Missioni Don Bosco, con la sua partecipazione ai progetti che concretizzano – talvolta in maniera sperimentale – queste indicazioni, vede confermata l’utilità degli sforzi dei missionari, e dei benefattori, che li sostengono rivolti ai ragazzi di strada e alle bambine prostituite in Sierra Leone, agli schiavi delle miniere in Congo o delle fabbriche di sigarette in India, ai bambini ex soldato in Sud Sudan o in Colombia, fra i profughi in Uganda o in Etiopia, fra i migranti dal Ghana o dal Venezuela, ai sottoposti a minaccia continua di guerra in Siria o in Ucraina. “Dare l’assoluto primato alla missione salesiana con i giovani di oggi, e tra loro dando la priorità ai più bisognosi, ai più poveri e abbandonati” ha sottolineato ancora don Artime, e i confratelli impegnati nelle frontiere del mondo lo rendono attuale ogni giorno.

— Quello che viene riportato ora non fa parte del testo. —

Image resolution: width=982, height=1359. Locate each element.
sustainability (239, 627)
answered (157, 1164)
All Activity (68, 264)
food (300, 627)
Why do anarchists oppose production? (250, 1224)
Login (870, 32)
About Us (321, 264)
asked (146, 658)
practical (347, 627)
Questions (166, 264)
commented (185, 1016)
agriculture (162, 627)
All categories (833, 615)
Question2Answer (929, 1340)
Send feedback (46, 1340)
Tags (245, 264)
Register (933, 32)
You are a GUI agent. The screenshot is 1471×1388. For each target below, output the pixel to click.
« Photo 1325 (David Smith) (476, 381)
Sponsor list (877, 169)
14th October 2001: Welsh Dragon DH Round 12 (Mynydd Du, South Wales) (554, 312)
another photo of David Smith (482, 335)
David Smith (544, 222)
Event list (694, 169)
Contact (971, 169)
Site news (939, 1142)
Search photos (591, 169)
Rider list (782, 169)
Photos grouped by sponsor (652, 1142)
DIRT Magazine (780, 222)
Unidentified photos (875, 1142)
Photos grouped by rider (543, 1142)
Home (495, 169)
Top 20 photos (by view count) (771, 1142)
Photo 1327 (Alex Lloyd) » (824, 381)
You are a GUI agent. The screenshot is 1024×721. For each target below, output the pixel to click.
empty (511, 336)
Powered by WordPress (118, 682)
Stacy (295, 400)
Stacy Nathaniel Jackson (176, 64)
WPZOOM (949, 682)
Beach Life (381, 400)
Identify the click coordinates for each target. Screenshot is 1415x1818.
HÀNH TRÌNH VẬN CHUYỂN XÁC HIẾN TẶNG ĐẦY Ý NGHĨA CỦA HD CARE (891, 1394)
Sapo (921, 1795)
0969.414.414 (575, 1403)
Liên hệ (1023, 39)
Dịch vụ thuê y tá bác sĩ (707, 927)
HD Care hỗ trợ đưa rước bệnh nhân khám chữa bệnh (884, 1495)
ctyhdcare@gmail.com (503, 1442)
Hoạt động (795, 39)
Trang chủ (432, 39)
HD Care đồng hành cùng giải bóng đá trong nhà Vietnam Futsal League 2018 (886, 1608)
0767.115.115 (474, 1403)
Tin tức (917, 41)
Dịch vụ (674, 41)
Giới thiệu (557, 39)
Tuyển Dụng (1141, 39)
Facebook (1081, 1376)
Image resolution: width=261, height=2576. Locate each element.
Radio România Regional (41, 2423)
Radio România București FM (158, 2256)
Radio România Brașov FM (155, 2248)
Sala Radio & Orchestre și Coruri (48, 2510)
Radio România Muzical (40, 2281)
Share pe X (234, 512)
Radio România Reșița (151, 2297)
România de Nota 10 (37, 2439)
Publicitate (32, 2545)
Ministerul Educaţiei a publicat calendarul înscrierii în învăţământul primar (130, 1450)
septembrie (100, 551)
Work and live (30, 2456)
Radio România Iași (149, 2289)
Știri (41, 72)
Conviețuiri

Sessantadue anni dopo che il capitolo generale si era svolto per l’ultima volta a Torino, il ritorno nel luogo “là dove tutto è iniziato” non ha solo il valore di un ritorno esplicito alle radici ma anche quello di un profondo aggiornamento del carisma.
Come tutti i carismi, anche quello salesiano è a vantaggio della comunità di fede ma inevitabilmente fa ricadere sulla società tutta i suoi effetti benefici. Lo ha messo in evidenza la sindaca di Torino, Chiara Appendino: “La strada tracciata da Don Bosco, seguita dai suoi successori, è fatta di impegno tra la gente e si manifesta ogni giorno come presenza viva e attiva tra coloro che più hanno bisogno di sostegno, di essere aiutati a diventare donne e uomini capaci di contribuire, con il proprio lavoro e l’impegno nel sociale, alla crescita della propria comunità.
Un percorso che invita i giovani a impiegare le proprie migliori energie in campo professionale e all’interno della società civile, così come nel servizio al prossimo”.